Check the appropriate boxes below to designate any transactions to which the statement relates:
c Third-party tender offer subject to Rule 14d-1.
Q Issuer tender offer subject to Rule 13e-4.
c Going-private transaction subject to Rule 13e-3.
c Amendment to Schedule 13D under Rule 13d-2.
Check the following box if the filing is a final amendment reporting the results of the tender offer: c
SCHEDULE TO
This Tender Offer Statement on Schedule TO relates to the offer (the “Offer”) by MSC Income Fund, Inc. (“MSC Income Fund” or the “Company”), an externally managed, non-diversified, closed-end management investment company incorporated in Maryland that has elected to be regulated as a business development company under the Investment Company Act of 1940, as amended, and Main Street Capital Corporation, parent company to the Company’s investment adviser (“Main Street” and, together with the Company, the “Purchasers”) to purchase, severally and not jointly, for cash, shares of the Company’s issued and outstanding common stock, par value $0.001 per share (“Shares”), in an aggregate amount up to $3,500,000 at a price per Share specified by the tendering stockholders of not less than $4.50 per Share and not more than $7.74 per Share (the Company’s net asset value (“NAV”) per Share as of August 1, 2023), less any applicable withholding taxes and without interest, upon the terms and subject to the conditions described in the Offer to Purchase, dated August 16, 2023 (the “Offer to Purchase”), a copy of which is filed herewith as Exhibit (a)(1)(A), and the related Letter of Transmittal, a copy of which is filed herewith as Exhibit (a)(1)(B). This Tender Offer Statement on Schedule TO is intended to satisfy the reporting requirements of Rule 13e-4(c)(2) and Rule 14d-3(a)(1) promulgated under the Securities Exchange Act of 1934, as amended (the “Exchange Act”).
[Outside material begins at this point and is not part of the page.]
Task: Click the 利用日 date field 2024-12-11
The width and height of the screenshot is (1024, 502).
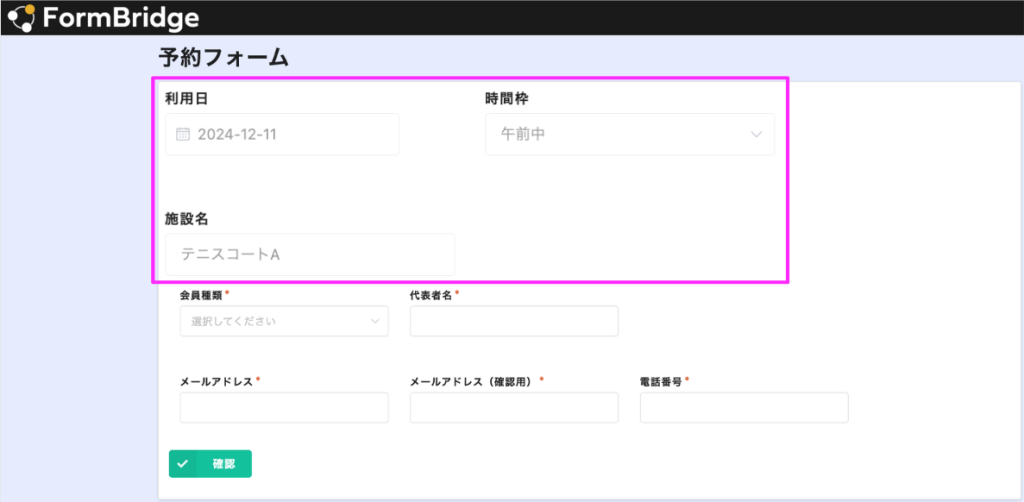Action: [x=282, y=134]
Items 1. Summary Term Sheet.
The information under the heading “Summary Term Sheet” included in the Offer to Purchase is incorporated herein by reference.
Item 2. Subject Company Information.
(a) Name and Address. The name of the issuer is MSC Income Fund, Inc. The address and telephone number of the issuer’s principal executive offices are: 1300 Post Oak Boulevard, 8th Floor, Houston, TX and (713) 350-6000.
(b) Securities. The subject securities are the Company’s shares of common stock, par value $0.001 per share. As of August 16, 2023, there were 80,446,869 Shares issued and outstanding.
(c) Trading Market and Price. Information regarding the trading market and price of the Shares is incorporated herein by reference from the Offer to Purchase under the headings “Section 1—Purchase Price; Number of Shares; Expiration Date,” and “Section 2—Purpose of the Offer; Plans or Proposals of the Company.”
Item 3. Identity and Background of Filing Person.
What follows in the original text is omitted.